Mr. McCain has the potential to swing critical independents. This would matter against any Democrat, but in particular against Mr. Obama. New Hampshire Independents got to choose their primary last month, and the early betting was that they'd flock to the Democrats and Mr. Obama. In fact, they made up a greater share of the Republican primary vote than they did in 2000, drawn by Mr. McCain.
A related point: Mr. McCain's independent support is in part a function of his ability to manage the Bush question. As Mr. Romney has walked a tightrope, unsure whether to embrace or decry an unpopular president, Mr. McCain has simply pointed to his own record. Voters loyal to President Bush see in Mr. McCain a man who stood firm on the Iraq war. Voters who dislike Mr. Bush see a man who criticized the president on the conduct of that war. This is useful.
He also has the potential to stem the flood of Hispanics from the GOP. His new immigration strategy was on display in this week's debate: He'll talk about the importance of securing the border, and say no more. With this he hopes to mollify conservatives, and will leave it to others to remind Hispanics of his record. Florida was a useful test case, with Mr. McCain winning more than half the Hispanic vote. Another quarter went to Rudy Giuliani, who has since thrown in with Mr. McCain. Mr. Romney got 14%.
Mr. McCain has a better opportunity to make a Clinton competition about character and believability. He's no flip-flopper, and his duty-honor-loyalty persona would stand in stark contrast to both Clintons.

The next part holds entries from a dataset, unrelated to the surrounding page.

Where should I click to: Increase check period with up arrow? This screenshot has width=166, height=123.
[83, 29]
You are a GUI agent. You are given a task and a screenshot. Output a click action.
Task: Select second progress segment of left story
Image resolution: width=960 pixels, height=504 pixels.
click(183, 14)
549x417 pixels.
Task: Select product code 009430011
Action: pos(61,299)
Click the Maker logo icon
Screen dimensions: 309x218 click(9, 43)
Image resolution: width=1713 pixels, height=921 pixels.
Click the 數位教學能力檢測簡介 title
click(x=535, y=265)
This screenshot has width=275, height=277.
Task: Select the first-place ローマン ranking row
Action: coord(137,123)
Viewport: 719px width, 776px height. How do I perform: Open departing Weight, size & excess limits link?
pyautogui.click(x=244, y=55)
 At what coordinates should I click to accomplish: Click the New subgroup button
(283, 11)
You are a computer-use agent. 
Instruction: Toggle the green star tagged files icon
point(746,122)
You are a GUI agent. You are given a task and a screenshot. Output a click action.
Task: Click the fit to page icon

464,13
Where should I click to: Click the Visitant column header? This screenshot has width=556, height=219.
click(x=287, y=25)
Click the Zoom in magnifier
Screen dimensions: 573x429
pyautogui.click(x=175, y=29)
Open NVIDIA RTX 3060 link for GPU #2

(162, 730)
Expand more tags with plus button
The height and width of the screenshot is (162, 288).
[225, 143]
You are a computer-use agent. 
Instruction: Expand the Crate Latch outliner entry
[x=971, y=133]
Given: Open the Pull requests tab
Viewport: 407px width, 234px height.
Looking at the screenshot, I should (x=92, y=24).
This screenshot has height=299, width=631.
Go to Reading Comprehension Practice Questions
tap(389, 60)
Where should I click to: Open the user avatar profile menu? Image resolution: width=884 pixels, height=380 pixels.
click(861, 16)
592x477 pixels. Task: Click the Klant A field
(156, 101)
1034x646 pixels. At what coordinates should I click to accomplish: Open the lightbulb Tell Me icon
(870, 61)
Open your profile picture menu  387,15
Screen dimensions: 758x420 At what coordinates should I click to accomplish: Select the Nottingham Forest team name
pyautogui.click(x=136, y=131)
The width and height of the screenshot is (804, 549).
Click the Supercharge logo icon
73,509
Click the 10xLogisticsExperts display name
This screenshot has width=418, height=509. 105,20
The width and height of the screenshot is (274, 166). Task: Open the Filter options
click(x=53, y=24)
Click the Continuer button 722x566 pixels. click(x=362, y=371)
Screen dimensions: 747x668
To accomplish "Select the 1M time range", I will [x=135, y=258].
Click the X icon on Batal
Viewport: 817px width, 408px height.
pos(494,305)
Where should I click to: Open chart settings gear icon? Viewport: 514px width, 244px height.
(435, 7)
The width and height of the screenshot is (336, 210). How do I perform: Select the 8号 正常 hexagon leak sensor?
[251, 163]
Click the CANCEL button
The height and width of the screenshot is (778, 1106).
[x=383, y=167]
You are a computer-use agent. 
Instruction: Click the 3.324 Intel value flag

He has a better opportunity to make an Obama race about core beliefs. Like or dislike Mr. McCain's views, Americans know what they are. Mr. Obama has been a cipher.
Most important, Mr. McCain retains the potential to make inroads with those who've had to hold their noses just to read this far. He does have a real problem with the GOP base. The key difference between Mr. McCain in 2000 and 2008 is that he knows it, and appears intent on making amends. Watch for him to be as pure as the New Hampshire snow on the two core issues of taxes and judges. His campaign has thrown its all into collecting establishment endorsements who will make his case with their state faithful. Supply-side icons such as Jack Kemp and Phil Gramm will try to soothe the feistier organizations in the GOP camp.
The question, then, is how much it will matter, once McCain sews up the nomination and sprints toward a general election victory?
The emerging consensus among pundits is that McCain will lock up the independent vote in the fall. Some GOP purists will indeed hold their noses and vote for the party's standard-bearer.
The rest of the unreconciled Malkin-tents will increasingly rail away at the GOP nominee from the weeds of the extreme right-wing partisan fringe.
That's not to say McCain should dismiss the job of political reconciliation among Republicans. He indeed needs to reach out in big-tent fashion.
Still, elections are decided in the middle of the political spectrum. McCain will no doubt compete favorably on that ground.